Background
The relevance of post‐traumatic stress disorder (PTSD) symptoms to outcomes of cognitive behavioural therapy (CBT) for chronic pain is unclear. This study examines whether (a) traumatic exposure or the severity of PTSD symptoms at pre‐treatment predicts the outcomes (pain intensity/interference), (b) participation in this treatment is associated with reduced PTSD symptoms and (c) any observed changes in PTSD symptoms are mediated by changes in psychological mechanisms that have been shown to be of importance to PTSD and chronic pain.
Methods
Participants were 159 chronic pain patients who were consecutively admitted for a multidisciplinary, group‐based CBT program at the Pain Rehabilitation Unit at Skåne University Hospital.
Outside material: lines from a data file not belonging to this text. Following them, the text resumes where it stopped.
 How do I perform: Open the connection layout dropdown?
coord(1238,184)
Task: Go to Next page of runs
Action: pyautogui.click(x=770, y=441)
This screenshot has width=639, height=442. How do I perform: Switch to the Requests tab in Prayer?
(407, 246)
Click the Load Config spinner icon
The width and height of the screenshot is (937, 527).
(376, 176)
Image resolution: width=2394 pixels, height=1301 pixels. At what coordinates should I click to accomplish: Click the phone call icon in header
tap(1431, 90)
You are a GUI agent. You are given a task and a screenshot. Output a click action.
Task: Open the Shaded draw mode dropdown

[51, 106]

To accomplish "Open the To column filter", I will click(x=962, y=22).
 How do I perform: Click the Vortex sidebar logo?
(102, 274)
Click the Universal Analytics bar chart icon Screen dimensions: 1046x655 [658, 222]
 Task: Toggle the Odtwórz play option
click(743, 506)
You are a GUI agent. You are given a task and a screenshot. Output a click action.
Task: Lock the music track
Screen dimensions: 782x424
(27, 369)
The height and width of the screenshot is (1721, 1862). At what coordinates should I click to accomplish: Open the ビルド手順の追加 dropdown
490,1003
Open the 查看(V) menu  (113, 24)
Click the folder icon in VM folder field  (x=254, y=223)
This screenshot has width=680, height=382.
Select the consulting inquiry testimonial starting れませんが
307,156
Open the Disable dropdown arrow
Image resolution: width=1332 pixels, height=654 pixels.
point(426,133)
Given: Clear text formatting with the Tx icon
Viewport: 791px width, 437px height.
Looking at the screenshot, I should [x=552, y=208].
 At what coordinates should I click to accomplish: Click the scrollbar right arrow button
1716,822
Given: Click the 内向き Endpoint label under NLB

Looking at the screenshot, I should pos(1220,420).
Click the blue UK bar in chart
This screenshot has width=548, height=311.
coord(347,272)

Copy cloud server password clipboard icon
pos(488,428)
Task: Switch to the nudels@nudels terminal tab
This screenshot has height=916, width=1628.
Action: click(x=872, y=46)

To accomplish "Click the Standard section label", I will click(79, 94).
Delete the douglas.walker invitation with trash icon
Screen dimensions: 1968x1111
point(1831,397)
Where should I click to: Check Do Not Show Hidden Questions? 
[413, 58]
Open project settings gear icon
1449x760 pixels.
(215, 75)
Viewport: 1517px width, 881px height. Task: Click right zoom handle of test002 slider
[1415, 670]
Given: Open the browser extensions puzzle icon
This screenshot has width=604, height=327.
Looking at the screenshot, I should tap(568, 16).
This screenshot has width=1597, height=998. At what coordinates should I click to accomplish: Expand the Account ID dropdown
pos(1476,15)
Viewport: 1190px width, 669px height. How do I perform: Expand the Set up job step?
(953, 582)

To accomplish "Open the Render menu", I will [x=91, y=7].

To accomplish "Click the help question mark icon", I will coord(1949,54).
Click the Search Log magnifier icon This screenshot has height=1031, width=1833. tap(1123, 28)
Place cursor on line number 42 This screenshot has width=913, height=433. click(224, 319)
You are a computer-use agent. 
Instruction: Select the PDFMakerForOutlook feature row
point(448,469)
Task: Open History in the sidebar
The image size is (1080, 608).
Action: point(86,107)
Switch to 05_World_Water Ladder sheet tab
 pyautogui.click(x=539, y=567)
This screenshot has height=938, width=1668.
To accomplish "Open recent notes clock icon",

A self‐report measure of traumatic exposure and PTSD symptoms was administered before and after treatment, and at a 12‐month follow‐up, along with measures of depression, anxiety, pain intensity, pain interference, psychological inflexibility, life control and kinesiophobia.
Results
Traumatic exposure and PTSD symptom severity did not predict pain intensity or interference at 12‐month follow‐up. There were no overall significant changes in PTSD symptom severity at post‐treatment or follow‐up, but 24.6% of the participants showed potential clinically significant change at follow‐up. Psychological inflexibility mediated the changes that occurred in PTSD symptoms during treatment.
Conclusions
Neither traumatic exposure nor baseline symptoms of PTSD predicted the treatment outcomes examined here. Despite improvements in both comorbid depression and anxiety, participation in this pain‐focused CBT program was not associated with improvements in comorbid PTSD. To the extent that changes in PTSD symptoms did occur, these were mediated by changes in psychological inflexibility during treatment.
Significance
Pain‐focused CBT programs yield clinically meaningful improvements in pain and comorbid symptoms of depression and anxiety, but may have little effect on comorbid PTSD. This raises the issue of whether current pain‐focused CBT programs can be modified to improve outcomes for comorbid conditions, perhaps by better targeting of psychological flexibility, and/or whether separate treatment of PTSD may be associated with improved pain outcomes.